▶ Your task
From the first line to the last, print the records exactly, leaving out the pictures.

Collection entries
####################

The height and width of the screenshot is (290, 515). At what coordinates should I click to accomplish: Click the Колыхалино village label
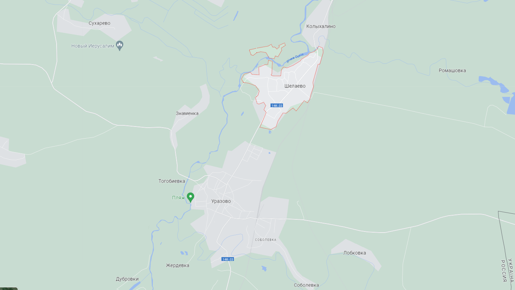coord(321,26)
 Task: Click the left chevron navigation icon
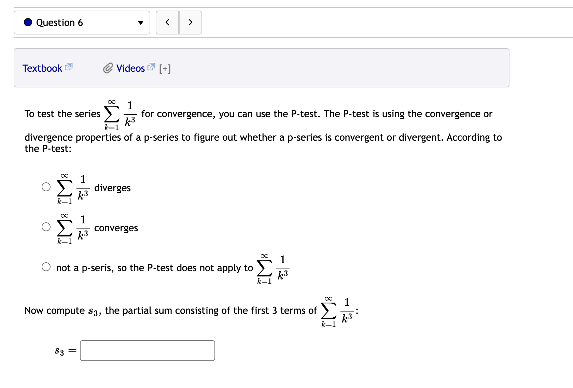[167, 22]
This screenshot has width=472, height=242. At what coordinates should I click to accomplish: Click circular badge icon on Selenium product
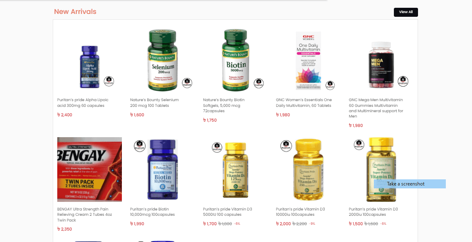click(x=187, y=83)
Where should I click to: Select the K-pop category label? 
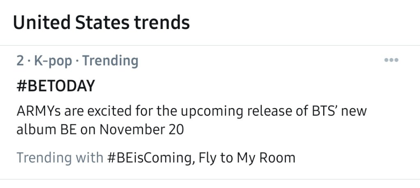53,61
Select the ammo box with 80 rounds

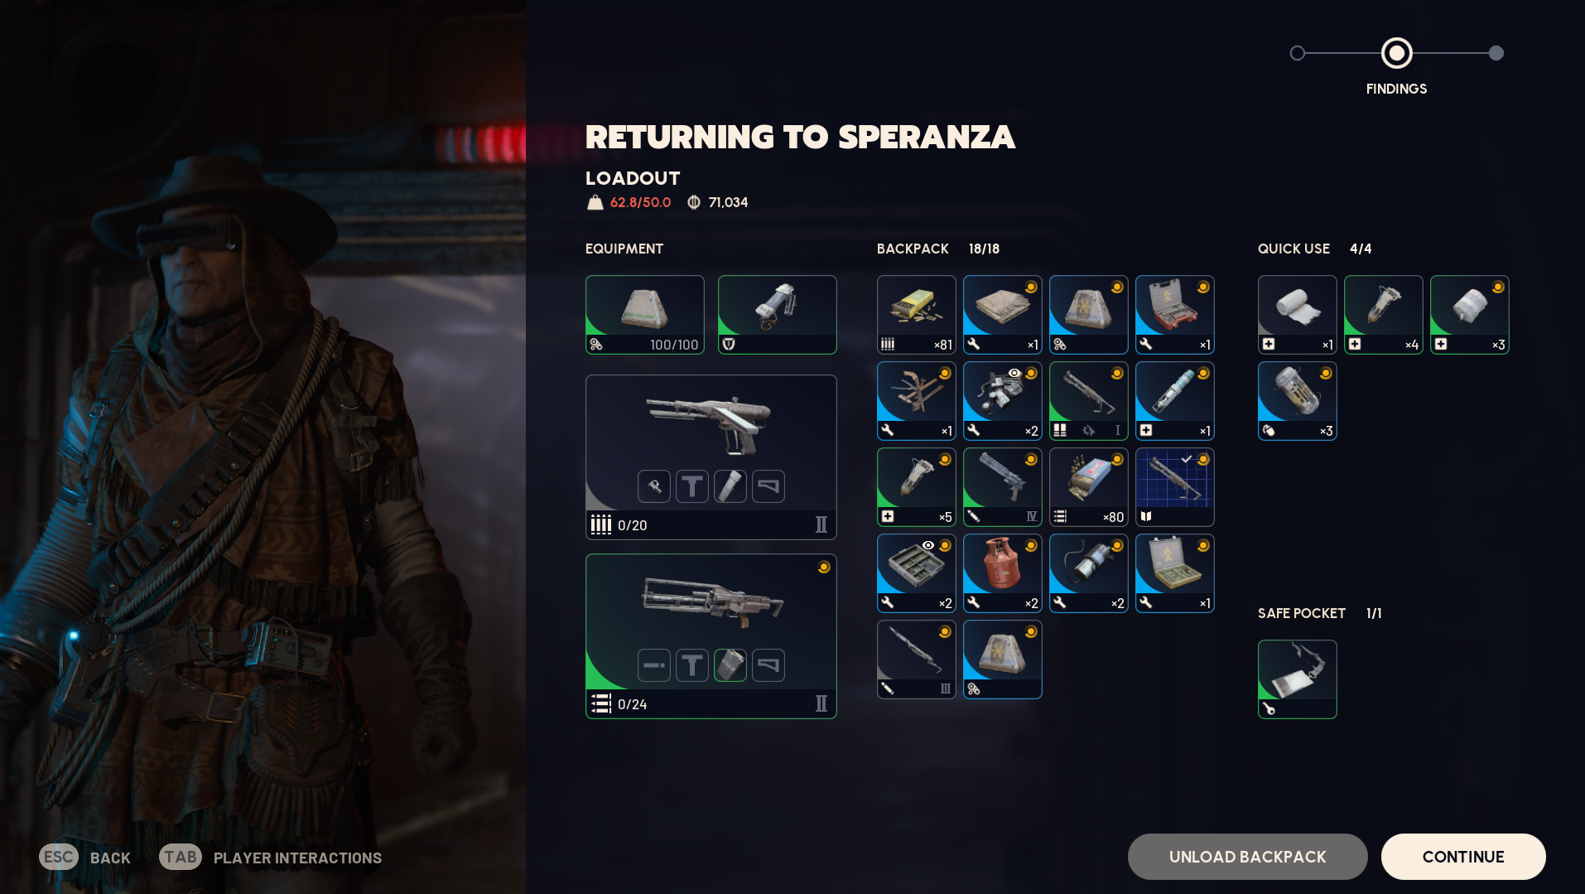1088,487
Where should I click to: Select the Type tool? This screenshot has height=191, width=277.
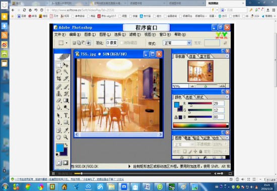(x=65, y=115)
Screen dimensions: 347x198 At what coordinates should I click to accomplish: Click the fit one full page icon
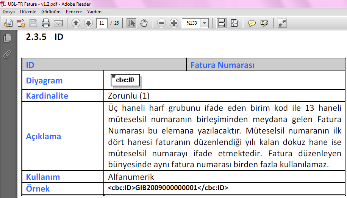(x=234, y=23)
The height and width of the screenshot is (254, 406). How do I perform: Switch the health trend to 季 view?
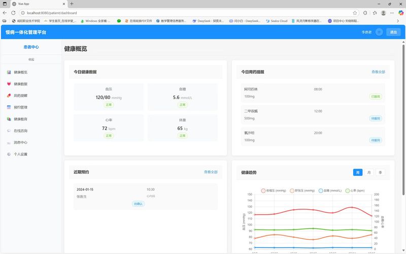(380, 173)
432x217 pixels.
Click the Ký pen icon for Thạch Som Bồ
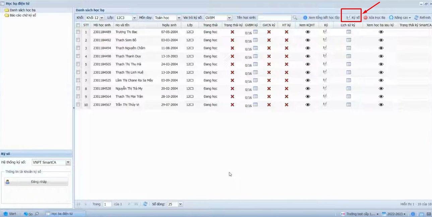[325, 40]
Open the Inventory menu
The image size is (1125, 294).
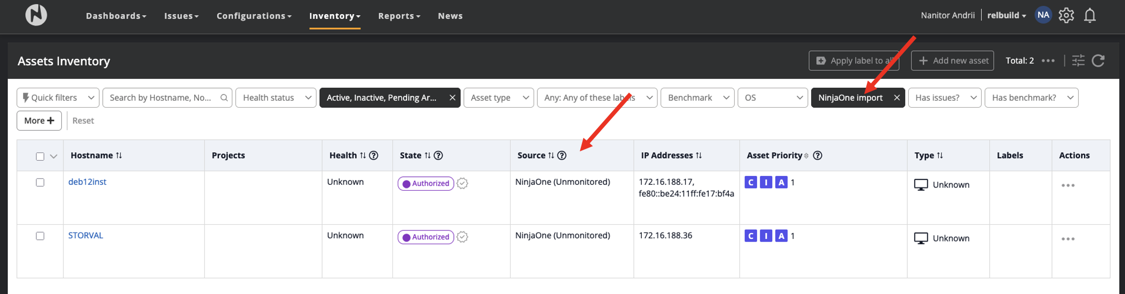[x=334, y=16]
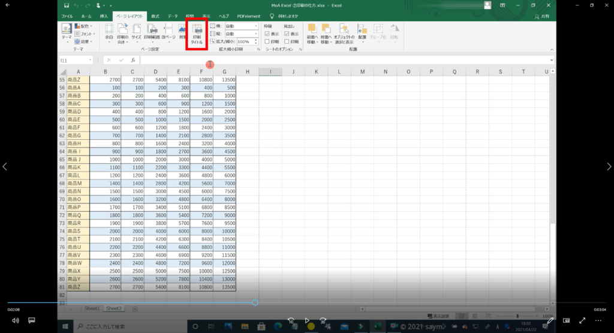Switch to the データ ribbon tab
Screen dimensions: 614x333
pyautogui.click(x=173, y=16)
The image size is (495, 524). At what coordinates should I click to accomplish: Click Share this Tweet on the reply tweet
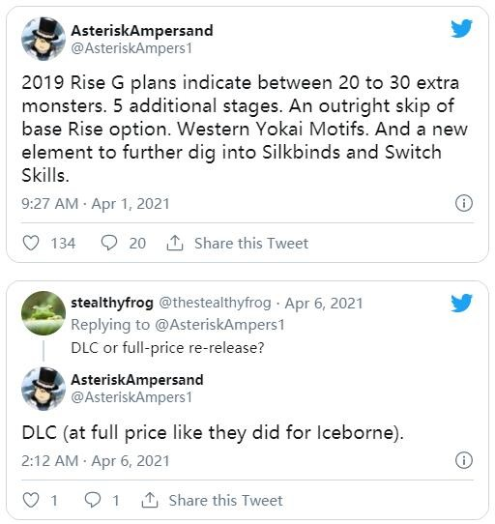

####################

▶ Answer below
The height and width of the screenshot is (290, 515). At what coordinates should I click to accomplish: Click the Колыхалино village label
coord(321,26)
 Task: Click the left chevron navigation icon
[167, 22]
This screenshot has width=472, height=242. At what coordinates should I click to accomplish: Click circular badge icon on Selenium product
click(x=187, y=83)
Where should I click to: Select the K-pop category label? 
53,61
Select the ammo box with 80 rounds

1088,487
Where should I click to: Select the Type tool? This screenshot has height=191, width=277.
(x=65, y=115)
Screen dimensions: 347x198 At what coordinates should I click to accomplish: Click the fit one full page icon
(x=234, y=23)
The height and width of the screenshot is (254, 406). How do I perform: Switch the health trend to 季 view?
(380, 173)
432x217 pixels.
Click the Ký pen icon for Thạch Som Bồ
[325, 40]
Open the Inventory menu
The image size is (1125, 294).
[x=334, y=16]
Switch to the データ ribbon tab
Screen dimensions: 614x333
pyautogui.click(x=173, y=16)
The image size is (495, 524). At what coordinates should I click to accomplish: Click Share this Tweet on the reply tweet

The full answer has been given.